** Input records follows **

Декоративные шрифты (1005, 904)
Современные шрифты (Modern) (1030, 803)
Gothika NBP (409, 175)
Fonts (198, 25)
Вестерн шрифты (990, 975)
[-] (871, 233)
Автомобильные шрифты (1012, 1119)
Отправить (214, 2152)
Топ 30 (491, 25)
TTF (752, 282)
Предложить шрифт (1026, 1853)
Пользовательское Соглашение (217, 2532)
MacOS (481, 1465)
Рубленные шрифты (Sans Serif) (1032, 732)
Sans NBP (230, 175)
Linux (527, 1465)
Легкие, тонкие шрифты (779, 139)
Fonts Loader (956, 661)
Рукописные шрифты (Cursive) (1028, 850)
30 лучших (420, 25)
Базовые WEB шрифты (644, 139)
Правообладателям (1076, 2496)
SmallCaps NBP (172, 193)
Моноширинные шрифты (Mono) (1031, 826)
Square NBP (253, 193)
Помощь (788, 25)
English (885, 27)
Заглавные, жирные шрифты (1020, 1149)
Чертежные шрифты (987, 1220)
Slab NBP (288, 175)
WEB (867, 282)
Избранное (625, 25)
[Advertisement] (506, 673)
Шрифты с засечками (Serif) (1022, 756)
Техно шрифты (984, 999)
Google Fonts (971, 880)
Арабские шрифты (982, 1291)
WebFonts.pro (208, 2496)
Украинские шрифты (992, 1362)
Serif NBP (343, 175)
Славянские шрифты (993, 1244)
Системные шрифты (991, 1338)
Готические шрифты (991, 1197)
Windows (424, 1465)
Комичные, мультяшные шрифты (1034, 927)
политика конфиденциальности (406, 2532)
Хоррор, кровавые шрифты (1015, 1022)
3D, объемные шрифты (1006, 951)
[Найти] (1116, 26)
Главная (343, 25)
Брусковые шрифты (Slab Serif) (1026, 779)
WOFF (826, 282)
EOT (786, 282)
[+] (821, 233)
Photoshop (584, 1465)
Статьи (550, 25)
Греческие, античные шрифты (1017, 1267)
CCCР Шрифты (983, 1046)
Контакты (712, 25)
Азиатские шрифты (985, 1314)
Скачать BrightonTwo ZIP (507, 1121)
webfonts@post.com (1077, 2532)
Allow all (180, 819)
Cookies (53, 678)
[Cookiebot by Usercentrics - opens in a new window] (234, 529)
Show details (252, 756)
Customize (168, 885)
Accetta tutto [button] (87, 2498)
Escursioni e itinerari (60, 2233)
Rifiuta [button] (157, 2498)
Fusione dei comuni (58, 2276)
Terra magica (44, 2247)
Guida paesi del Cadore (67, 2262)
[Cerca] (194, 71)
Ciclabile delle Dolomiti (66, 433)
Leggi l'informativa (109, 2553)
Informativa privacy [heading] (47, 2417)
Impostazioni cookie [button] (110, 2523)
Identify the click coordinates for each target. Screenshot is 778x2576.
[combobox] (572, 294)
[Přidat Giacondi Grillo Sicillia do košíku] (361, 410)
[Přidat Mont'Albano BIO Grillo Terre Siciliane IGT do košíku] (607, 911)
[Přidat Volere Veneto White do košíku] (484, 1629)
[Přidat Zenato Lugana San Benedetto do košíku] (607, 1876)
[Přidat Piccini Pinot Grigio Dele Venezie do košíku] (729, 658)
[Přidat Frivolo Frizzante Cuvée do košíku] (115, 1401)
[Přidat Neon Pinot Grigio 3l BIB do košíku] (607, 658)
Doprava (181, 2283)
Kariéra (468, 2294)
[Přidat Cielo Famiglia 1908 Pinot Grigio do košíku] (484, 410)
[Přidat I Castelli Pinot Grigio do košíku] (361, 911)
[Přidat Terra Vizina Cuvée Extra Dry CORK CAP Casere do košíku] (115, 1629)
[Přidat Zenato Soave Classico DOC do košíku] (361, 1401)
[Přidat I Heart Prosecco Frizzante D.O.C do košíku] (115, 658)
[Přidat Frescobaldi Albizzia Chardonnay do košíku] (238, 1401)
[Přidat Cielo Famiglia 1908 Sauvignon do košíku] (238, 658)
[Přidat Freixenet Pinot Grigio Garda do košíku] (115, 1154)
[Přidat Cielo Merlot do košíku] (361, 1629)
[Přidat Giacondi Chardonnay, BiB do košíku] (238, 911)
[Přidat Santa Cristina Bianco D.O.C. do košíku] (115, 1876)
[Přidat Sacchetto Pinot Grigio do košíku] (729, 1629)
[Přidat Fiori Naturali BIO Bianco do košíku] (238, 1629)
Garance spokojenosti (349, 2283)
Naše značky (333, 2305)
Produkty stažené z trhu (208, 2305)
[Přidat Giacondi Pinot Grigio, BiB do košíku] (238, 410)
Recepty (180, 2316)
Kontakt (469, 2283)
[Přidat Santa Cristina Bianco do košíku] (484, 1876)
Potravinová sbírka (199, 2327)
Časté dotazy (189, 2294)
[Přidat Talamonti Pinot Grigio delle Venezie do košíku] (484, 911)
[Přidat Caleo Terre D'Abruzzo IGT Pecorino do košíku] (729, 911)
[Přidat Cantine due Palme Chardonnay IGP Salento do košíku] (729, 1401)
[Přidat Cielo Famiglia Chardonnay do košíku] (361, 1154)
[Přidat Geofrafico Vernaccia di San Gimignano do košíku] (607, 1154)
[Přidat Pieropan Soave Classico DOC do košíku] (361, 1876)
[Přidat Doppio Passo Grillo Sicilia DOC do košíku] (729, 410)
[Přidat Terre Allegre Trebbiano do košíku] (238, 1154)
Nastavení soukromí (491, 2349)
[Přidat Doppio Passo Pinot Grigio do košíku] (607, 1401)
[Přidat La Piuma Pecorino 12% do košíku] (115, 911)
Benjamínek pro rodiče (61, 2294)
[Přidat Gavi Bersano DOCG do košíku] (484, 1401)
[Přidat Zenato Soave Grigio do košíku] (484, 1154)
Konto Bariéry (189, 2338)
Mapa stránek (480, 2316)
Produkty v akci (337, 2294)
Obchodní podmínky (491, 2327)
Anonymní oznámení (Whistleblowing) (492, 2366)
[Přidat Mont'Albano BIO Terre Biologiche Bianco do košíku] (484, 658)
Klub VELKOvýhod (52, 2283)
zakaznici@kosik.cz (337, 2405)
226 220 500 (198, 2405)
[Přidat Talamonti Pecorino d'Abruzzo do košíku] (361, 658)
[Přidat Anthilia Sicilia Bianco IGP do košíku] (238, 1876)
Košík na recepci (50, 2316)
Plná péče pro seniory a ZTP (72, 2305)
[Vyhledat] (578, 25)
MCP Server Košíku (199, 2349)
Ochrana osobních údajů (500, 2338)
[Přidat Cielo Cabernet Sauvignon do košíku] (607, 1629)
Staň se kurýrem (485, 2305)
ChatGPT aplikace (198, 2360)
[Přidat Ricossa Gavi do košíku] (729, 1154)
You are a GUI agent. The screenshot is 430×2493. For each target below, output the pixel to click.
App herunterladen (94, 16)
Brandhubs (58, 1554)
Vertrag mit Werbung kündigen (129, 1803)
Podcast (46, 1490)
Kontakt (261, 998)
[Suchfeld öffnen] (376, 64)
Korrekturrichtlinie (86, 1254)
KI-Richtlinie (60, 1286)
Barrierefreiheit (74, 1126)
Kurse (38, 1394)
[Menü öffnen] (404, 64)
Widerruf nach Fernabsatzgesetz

** End of Input records **

Starting with the line that holds "Помощь (788, 25)" and ending with the line that holds "Google Fonts (971, 880)", retype every line in the data above exactly, and nothing else.

Result of the task:
Помощь (788, 25)
English (885, 27)
Заглавные, жирные шрифты (1020, 1149)
Чертежные шрифты (987, 1220)
Slab NBP (288, 175)
WEB (867, 282)
Избранное (625, 25)
[Advertisement] (506, 673)
Шрифты с засечками (Serif) (1022, 756)
Техно шрифты (984, 999)
Google Fonts (971, 880)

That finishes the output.